You can use a trickle charger if you need to, as long as there is no desulfation mode. Battery Tender brand chargers will work, but the ideal charger for this type of battery is a balance charger.
It is not good practice to keep a LiFePO battery on a trickle charger like many people do with traditional batteries. The LiFePO battery has a very slow self-discharge rate. They can sit all winter and be ready to go as long as nothing is draining the battery while it sits.
One advantage of LiFePO batteries over traditional batteries is the discharge curve. A LiFePO battery will put out a steady voltage without dropping output almost to the end of full discharge. You have to keep the discharge curve in mind. Traditional batteries give you a bit of warning when they are getting weak. The LiFePO will go from full power to low power quickly when you discharge it too far.
Traditional batteries can be discharged all the way and can often be charged back up. With a LiFePO battery a 100% discharge will likely ruin your battery. It is best to not discharge below 10 volts.
People often notice that the cranking power seems to stay very strong compared to traditional batteries and it has to do with the discharge curve. They really are full strength for longer.
With that being said, I have had two of my batteries discharged to 1.5 volts. Most chargers will not start a cycle if the battery is below 3 volts. I took a car battery charger on a 2 amp charge setting and brought the batteries up to about 8 volts in a matter of seconds. Then I was able to use my balance charger to bring the battery back to full voltage. This type of situation is not ideal and I am sure that I shortened the service life of my battery by allowing it to discharge so far, but it illustrates the resiliency of the LiFePO chemistry.

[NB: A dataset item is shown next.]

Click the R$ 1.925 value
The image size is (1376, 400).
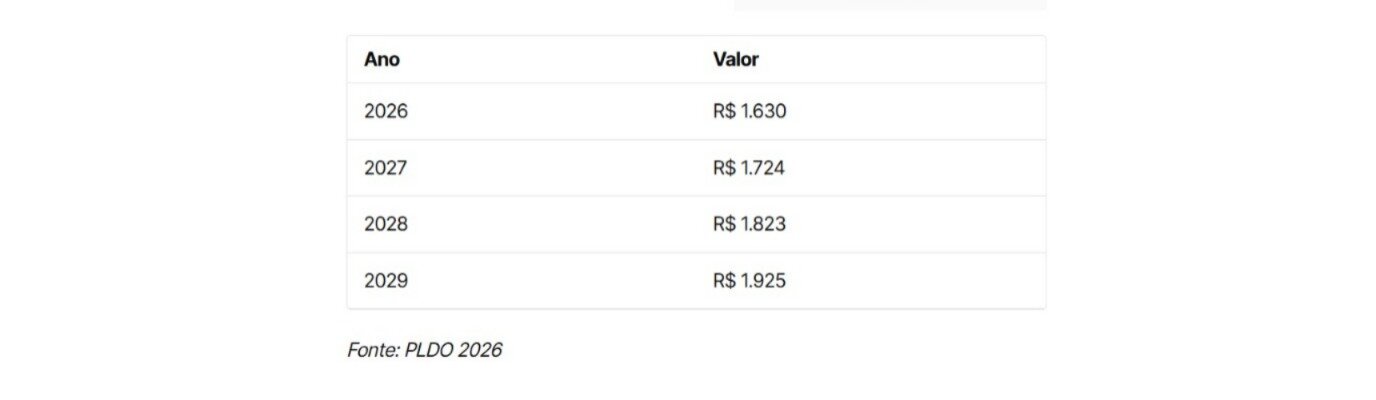pos(750,281)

One downside to LiFePO batteries compared to other chemistries is in amp hours. Amp hours is how long a battery can last with a smaller output for a longer period of time. Traditional chemistries usually have more amp hours than a LiFePO battery.
Environment and Use
When temperatures approach freezing it is hard on all batteries. However, LiFePO batteries get weak in cold weather, but there is an easy fix. Just turn your switch on and when the battery starts to discharge the chemical reaction will warm the battery internally. I have experienced this first hand in the winter. I have tried to start the bike when its very cold and I thought I had a dead battery. Then I remembered I switched to LiFePO. I let my headlight burn for about 1 minute and it fired right up.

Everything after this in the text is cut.